If you want to get your thrills and chills without special effects, there are many creepy places to visit in Europe.
Take a trip to Palermo, Sicily, where the Capuchin Catacombs display skeletons and mummified corpses, some dressed in their Sunday best. Check out a couple of old castles in England, where the groaning wind and squeaking floorboards stir up images of ghosts. See the Sedlec Ossuary near the Czech town of Kutná Hora in the Czech Republic, where the bones of humans have been turned into works of art. Visit the Père Lachaise cemetery in Paris, where bodies of the famous lie under impressive monuments and in elaborate tombs — and the ghost of Jim Morrison is reputed to make an appearance.
Capuchin Catacombs
In the Capuchin Catacombs in Palermo, Rosalia Lombardo still looks like a 2-year-old baby taking a nap, her peaceful features framed by curly blond hair and a cute yellow ribbon.
But the toddler nicknamed "sleeping beauty" by Italians has been dead for nearly a century, and is one of the best-preserved mummies among thousands lining the catacombs beneath the convent.
Rosalia’s body was the last to be placed in the underground cemetery that was dug in the late 16th century, initially to house deceased monks and later opened to the general populace.
Some 8,000 mummies are openly exposed, stacked ceiling-high in the corridors of the catacombs, lying in open niches or propped up in standing positions, many still dressed in their original clothes. Monks wearing dark frocks, priests in sacred vestments, aristocrats in their best Sunday dress and the poor in rags as well as young children resting in their cribs were all buried in the catacombs.
While Rosalia’s body was embalmed by a doctor, most of the mummies were treated by the monks and preserved by the dry environment, leaving smartly dressed desiccated corpses that stare down with empty eyes at visitors walking through the vaulted corridors.

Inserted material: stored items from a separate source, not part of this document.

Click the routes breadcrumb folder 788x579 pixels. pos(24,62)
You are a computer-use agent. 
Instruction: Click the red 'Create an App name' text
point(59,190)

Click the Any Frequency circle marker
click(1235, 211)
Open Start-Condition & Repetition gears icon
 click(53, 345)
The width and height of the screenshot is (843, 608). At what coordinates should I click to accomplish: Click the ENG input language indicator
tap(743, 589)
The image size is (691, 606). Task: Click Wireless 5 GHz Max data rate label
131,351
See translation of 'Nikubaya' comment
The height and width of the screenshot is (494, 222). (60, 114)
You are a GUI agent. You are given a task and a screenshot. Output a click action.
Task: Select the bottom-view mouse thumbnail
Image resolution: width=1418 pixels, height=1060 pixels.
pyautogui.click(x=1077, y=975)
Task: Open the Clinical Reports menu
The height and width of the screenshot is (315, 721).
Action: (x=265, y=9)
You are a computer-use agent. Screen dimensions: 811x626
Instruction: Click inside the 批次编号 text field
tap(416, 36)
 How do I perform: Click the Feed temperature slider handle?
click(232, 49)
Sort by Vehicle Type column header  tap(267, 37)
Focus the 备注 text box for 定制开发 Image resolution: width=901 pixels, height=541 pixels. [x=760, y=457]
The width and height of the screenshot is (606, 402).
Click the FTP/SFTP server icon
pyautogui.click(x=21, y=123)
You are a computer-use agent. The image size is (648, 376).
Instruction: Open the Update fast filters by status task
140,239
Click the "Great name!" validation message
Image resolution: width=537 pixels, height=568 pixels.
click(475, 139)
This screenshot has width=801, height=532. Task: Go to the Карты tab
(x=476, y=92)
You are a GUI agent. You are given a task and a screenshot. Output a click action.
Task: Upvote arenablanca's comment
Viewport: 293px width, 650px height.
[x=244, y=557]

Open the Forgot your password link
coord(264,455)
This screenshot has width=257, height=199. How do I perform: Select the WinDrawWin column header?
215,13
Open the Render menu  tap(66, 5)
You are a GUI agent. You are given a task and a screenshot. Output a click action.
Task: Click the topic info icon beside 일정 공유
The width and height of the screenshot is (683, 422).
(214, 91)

The 16th-century monks who built the convent outside the city walls soon realized the tufa stone in the ground helped preserve the bodies of the dead. They enhanced the process by leaving the bodies to dry for months before treating them with vinegar, lime or arsenic.
Today, the mummies may give visitors the creeps or encourage sobering reflections on mortality, but in the cemetery’s heyday they were a comforting presence for relatives and friends who could easily visit their loved ones, pray by their side and care for the body. The cemetery was also appreciated by locals because the Capuchins, an order dedicated to the care of the poor, also took in bodies of those who otherwise could not have afforded such a burial.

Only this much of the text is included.